Symptom: Application hangs, threads waiting forever.

Solutions:

  1. Avoid nested locks:

    // ❌ Bad - potential deadlock
    lock (lockA)
    {
        lock (lockB) { ... }
    }
    
    // ✅ Good - consistent lock ordering
    // Always acquire locks in same order

  2. Use timeouts:

    if (Monitor.TryEnter(lockObj, TimeSpan.FromSeconds(5)))
    {
        try
        {
            // Critical section
        }
        finally
        {
            Monitor.Exit(lockObj);
        }
    }


Problem: Poor CPU utilization

Symptom: CPU cores not fully utilized.

Solutions:

  1. Increase MaxDegreeOfParallelism:

    var options = new ParallelOptions
    {
        MaxDegreeOfParallelism = Environment.ProcessorCount
    };
    
    Parallel.ForEach(entities, options, entity => { ... });

  2. Check work distribution:

    // Ensure entities have similar processing time
    // Avoid some entities taking much longer than others


Summary

When to parallelize:

Entity Count Work Per Entity Recommendation
< 100 Any Single-threaded
100-1000 Light Single-threaded
100-1000 Heavy Parallel
> 1000 Any Parallel

Thread safety:

Pattern Safe?
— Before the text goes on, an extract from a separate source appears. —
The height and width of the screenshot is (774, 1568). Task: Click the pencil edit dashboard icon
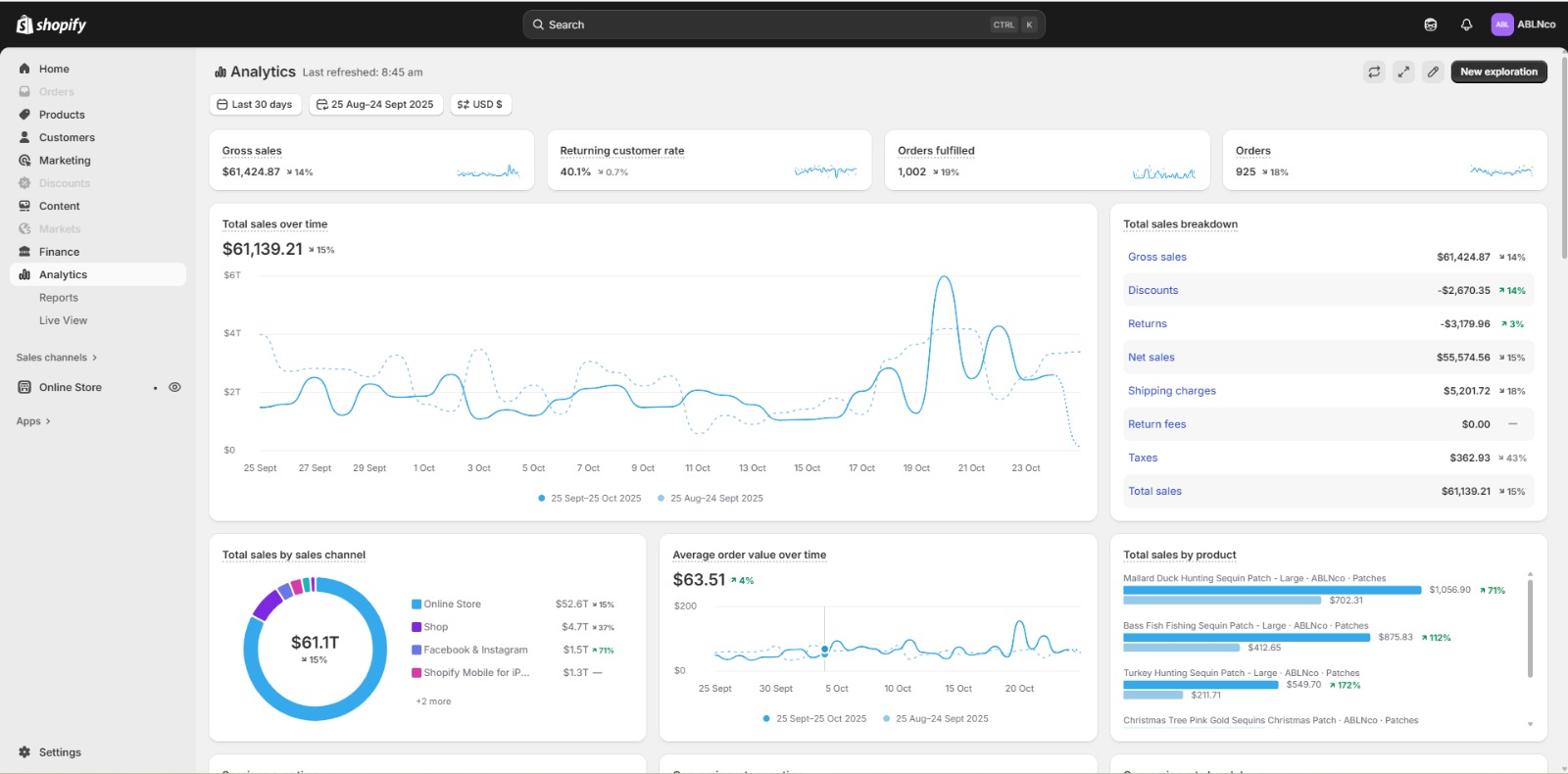(1433, 72)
Notes
Multiple reads ✅ Yes No synchronization needed
Isolated writes ✅ Yes Each entity independent
Shared writes ❌ No Need synchronization
World modifications ❌ No Main thread only

Synchronization tools:

Tool Use Case Performance
ConcurrentBag<T> Collect results Fast
lock statement Protect shared state Moderate
Interlocked Atomic operations Very Fast
Monitor Complex synchronization Moderate

Best practices:

  • ✅ Materialize queries before parallelization
  • ✅ Use concurrent collections
  • ✅ Benchmark performance
  • ✅ Keep work substantial per entity
  • ✅ Minimize shared state
  • ❌ Don't modify world structure in parallel
  • ❌ Don't query during parallel processing
  • ❌ Don't parallelize small workloads
  • ❌ Don't use excessive locking

Next Steps


Quick Reference

// Basic parallel processing
var entities = world.QueryEntities()
    .With<TransformComponent>()
    .ToList(); // Important: materialize first!
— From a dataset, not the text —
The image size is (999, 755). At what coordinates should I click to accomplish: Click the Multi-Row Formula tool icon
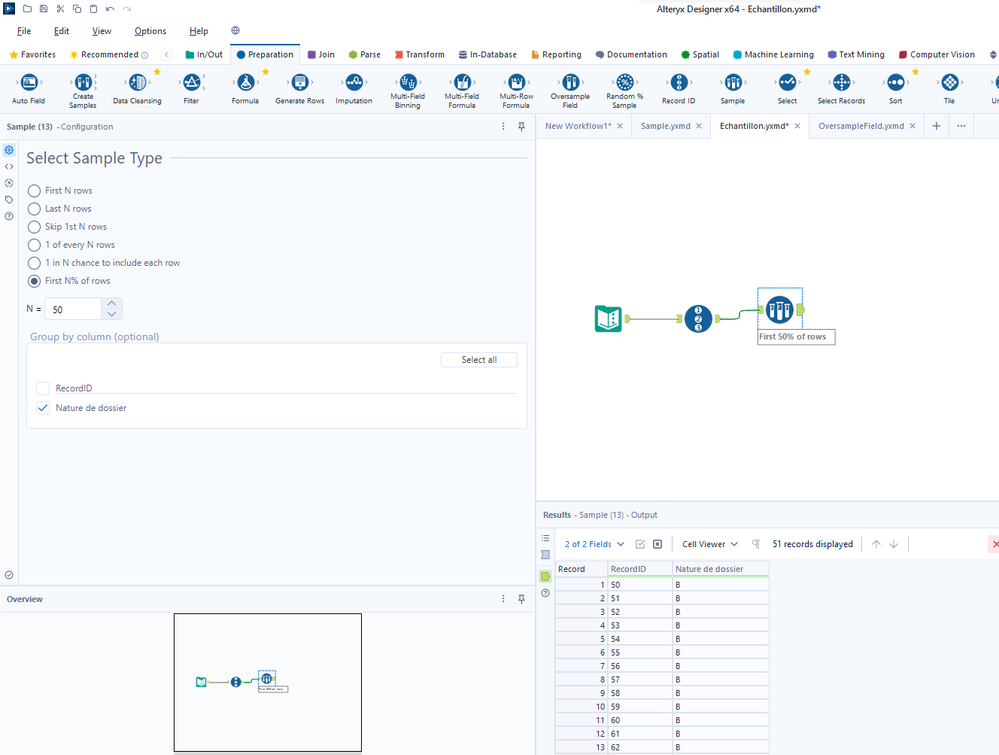tap(516, 83)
Parallel.ForEach(entities, entity =>
{
    var transform = entity.GetComponent<TransformComponent>();
    // Process entity (safe: independent data)
});

// Thread-safe collection
var results = new ConcurrentBag<Result>();

Parallel.ForEach(entities, entity =>
{
    var result = ProcessEntity(entity);
    results.Add(result); // Thread-safe
});

// Atomic counter
int counter = 0;

Parallel.ForEach(entities, entity =>
{
    if (IsActive(entity))
    {
        Interlocked.Increment(ref counter);
    }
});

// Lock for shared state
var lockObj = new object();

Parallel.ForEach(entities, entity =>
{
    var result = ProcessEntity(entity);

    lock (lockObj)
    {
        AddToSharedState(result);
    }
});

// Conditional parallelization
if (entities.Count > 1000)
{
    // Parallel for large counts
    Parallel.ForEach(entities, ProcessEntity);
}
else
{
    // Single-threaded for small counts
    foreach (var entity in entities)
    {
        ProcessEntity(entity);
    }
}

// Configure parallel options
var options = new ParallelOptions
{
    MaxDegreeOfParallelism = Environment.ProcessorCount
};

Parallel.ForEach(entities, options, ProcessEntity);

Remember: Only parallelize when single-threaded performance is insufficient. Measure first!